■ Your task:
Retype everything from the line containing "Where should I click to: Click" down to the end of the records, leaving out the pictures.

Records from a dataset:
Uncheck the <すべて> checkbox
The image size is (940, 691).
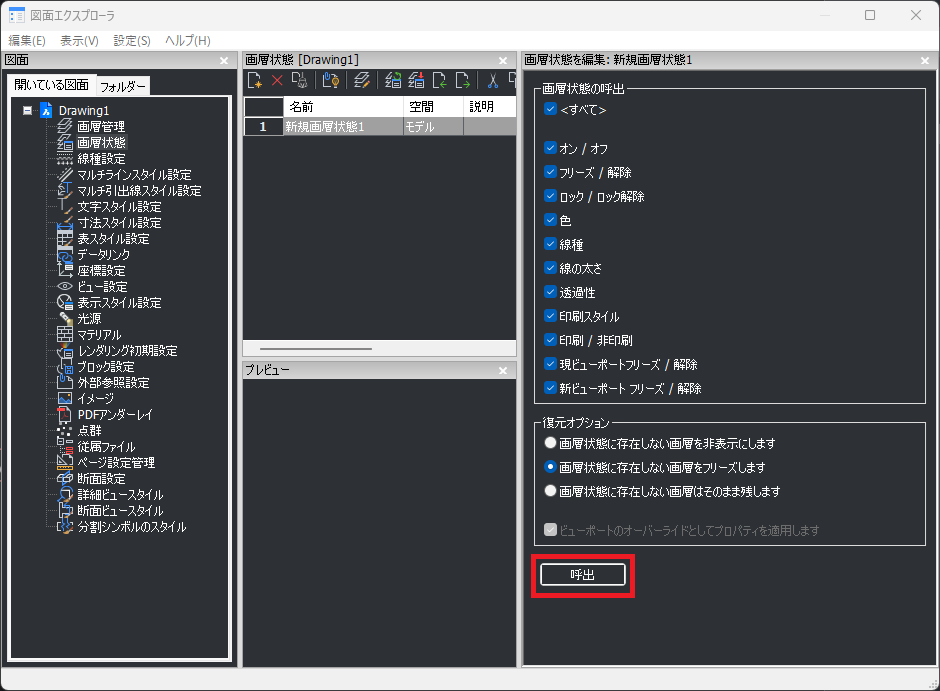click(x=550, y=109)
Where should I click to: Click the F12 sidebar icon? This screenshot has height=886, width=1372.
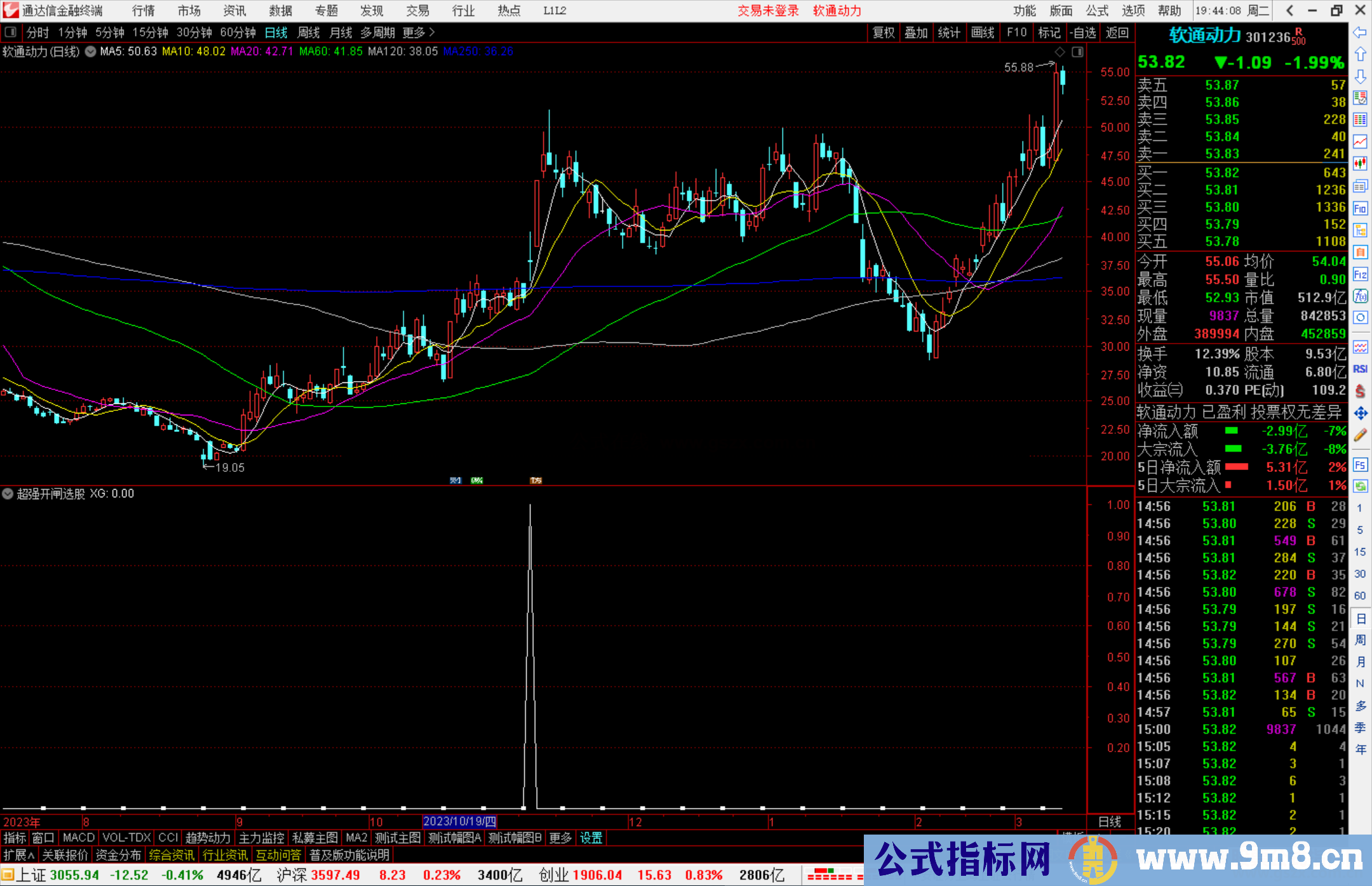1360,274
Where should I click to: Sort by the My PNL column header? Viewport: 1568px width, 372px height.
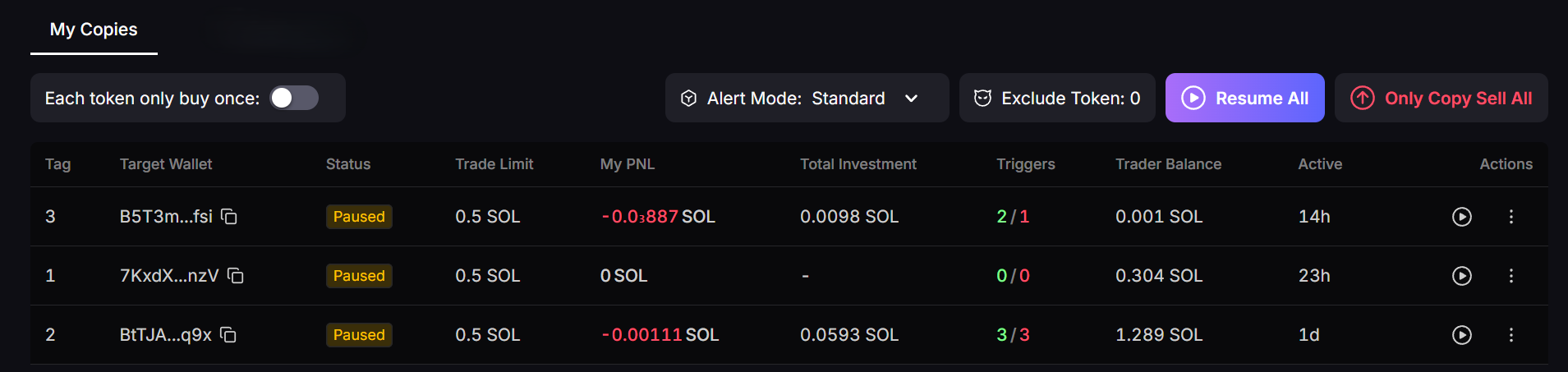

■ Exercise response:
Where should I click to: Click the F12 sidebar icon? This screenshot has height=886, width=1372.
1360,274
Where should I click to: Sort by the My PNL column header? Viewport: 1568px width, 372px height.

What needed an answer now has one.